Dieser Typ wird in der Ohrmuschel eingesetzt und kommt daher oft zum Einsatz, wenn der eigentliche Gehörgang zu eng für die Aufnahme eines IdOs ist. Concha-Hörgeräte sind größer als die übrigen IdO-Geräte, was eine stärkere Leistungsfähigkeit, eine einfachere Bedienung und zusätzliche Funktionalitäten (z.B. Richtungsmikrofone oder Lautstärkeregler) mit sich bringt.

Gehörgangs-Hörgeräte

Diese Variante wird in den Gehörgang des Trägers eingesetzt. Aufgrund dieser Positionierung sind „In The Canal"-Hörgeräte zumeist kleiner als die oben genannten Concha-Modelle. Durch ihre kleinere Größe und der damit zusammenhängenden technischen Beschränkungen sind sie ausschließlich für Personen mit leichter bis mittlerer Hörminderung geeignet. Dafür sind sie aber weitaus dezenter als HdO- oder Concha-Geräte.

„Completely in the canal"-Hörgeräte (CIC)

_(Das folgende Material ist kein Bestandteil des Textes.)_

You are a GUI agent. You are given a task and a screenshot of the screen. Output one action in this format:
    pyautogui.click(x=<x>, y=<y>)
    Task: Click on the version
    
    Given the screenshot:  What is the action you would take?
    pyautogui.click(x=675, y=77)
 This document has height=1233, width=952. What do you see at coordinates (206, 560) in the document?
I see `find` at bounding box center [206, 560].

Dieser Hörgeräte-Typ ist die kleinste Variante und nahezu unsichtbar, da er tief im Gehörgang platziert wird. Aufgrund der geringen Größe und der daraus resultierenden technischen Limitierung sind CIC-Hörgeräte primär für leichte Hörverluste geeignet. Zur Energieversorgung kommen hier winzige Batterien zum Einsatz, die – gerade bei intensiver Nutzung – häufiger gewechselt werden müssen als bei größeren Modellen.

Individuelle Auswahl

Generell sollte die Wahl des eigenen Hörgeräts immer an den individuellen Bedürfnissen festgemacht werden: Wie stark ist meine Hörminderung? Zu welchem Zweck benötige ich eine Hörhilfe (z.B. besseres Sprachverstehen in Konversationen, besseres Hören bei Konzerten)? Wie wichtig ist mir ein dezentes Design, besonders im direkten Vergleich zur gegebenen Funktionalität? Welche Bauformen sind in meinem Ohr bzw. Gehörgang möglich? Soll gleichzeitig noch ein Tinnitus unterdrückt werden? Wie hoch darf der Preis des Hörgerätes sein?

Zudem kommt noch eine große Auswahl an Hörgeräteherstellern hinzu, wie beispielsweise Phonax, Siemens Hörgeräte, Widex und Oticon. Ein Fachmann bzw. Hörgeräteakustiker hilft Ihnen, diese und weitere Fragen zu beantworten und das passende Hörsystem für Sie zu finden.